Carri Westgarth, Lecturer in Human-Animal interaction at the University of Liverpool and co-author of the study, adds: “These findings are important as they suggest that supposed health benefits of owning a dog reported in some studies may be partly explained by different genetics of the people studied.”
Studying twins is a known strategy for unraveling the impacts of environment and genes on our biology and behavior. Since identical twins share their whole genome, and non-identical twins, all things considered on average share only half of the genetic variation, comparisons of the within-pair concordance of dog ownership between groups can reveal whether genetics play a role in owning a dog.
The researchers found concordance rates of dog ownership to be much larger in identical twins than in non-identical ones – supporting the view that genetics indeed plays a major role in the choice of owning a dog.
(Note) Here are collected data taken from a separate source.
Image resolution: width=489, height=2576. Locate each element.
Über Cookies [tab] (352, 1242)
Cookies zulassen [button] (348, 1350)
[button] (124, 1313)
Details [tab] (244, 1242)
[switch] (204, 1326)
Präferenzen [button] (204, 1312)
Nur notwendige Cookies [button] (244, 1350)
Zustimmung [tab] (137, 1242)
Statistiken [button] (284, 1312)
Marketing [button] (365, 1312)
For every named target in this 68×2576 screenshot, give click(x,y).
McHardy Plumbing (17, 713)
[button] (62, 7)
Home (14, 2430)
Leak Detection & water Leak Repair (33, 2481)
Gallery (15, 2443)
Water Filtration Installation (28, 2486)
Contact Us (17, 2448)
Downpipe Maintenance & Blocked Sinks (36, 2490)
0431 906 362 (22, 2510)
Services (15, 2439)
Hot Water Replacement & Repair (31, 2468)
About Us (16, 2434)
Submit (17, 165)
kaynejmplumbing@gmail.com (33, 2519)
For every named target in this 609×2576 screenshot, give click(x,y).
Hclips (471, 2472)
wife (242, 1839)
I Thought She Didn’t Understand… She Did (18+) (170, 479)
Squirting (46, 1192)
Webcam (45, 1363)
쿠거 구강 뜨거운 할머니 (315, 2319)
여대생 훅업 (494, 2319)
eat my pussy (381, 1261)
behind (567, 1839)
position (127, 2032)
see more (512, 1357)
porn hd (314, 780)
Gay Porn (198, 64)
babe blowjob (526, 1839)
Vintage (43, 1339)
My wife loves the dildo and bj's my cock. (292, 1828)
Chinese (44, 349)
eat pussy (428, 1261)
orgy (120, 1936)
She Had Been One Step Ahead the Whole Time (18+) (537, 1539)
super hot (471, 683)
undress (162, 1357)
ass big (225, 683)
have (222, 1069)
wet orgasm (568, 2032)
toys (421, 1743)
Patrik Magnusson, senior author of the study and Associate Professor in Epidemiology at the Department of Medical Epidemiology and Biostatistics at Karolinska Insitutet, Sweden said, “These kinds of twin studies cannot tell us exactly which genes are involved, but at least demonstrate for the first time that genetics and environment play about equal roles in determining dog ownership. The next obvious step is to try to identify which genetic variants affect this choice and how they relate to personality traits and other factors such as allergy.”
Zooarchaeologist and co-author of the study Keith Dobney, Chair of Human Palaeoecology in the Department of Archaeology, Classics and Egyptology at the University of Liverpool said, “The study has major implications for understanding the deep and enigmatic history of dog domestication. Decades of archaeological research have helped us construct a better picture of where and when dogs entered into the human world, but modern and ancient genetic data are now allowing us to directly explore why and how?”
The study is published in the journal Scientific Reports.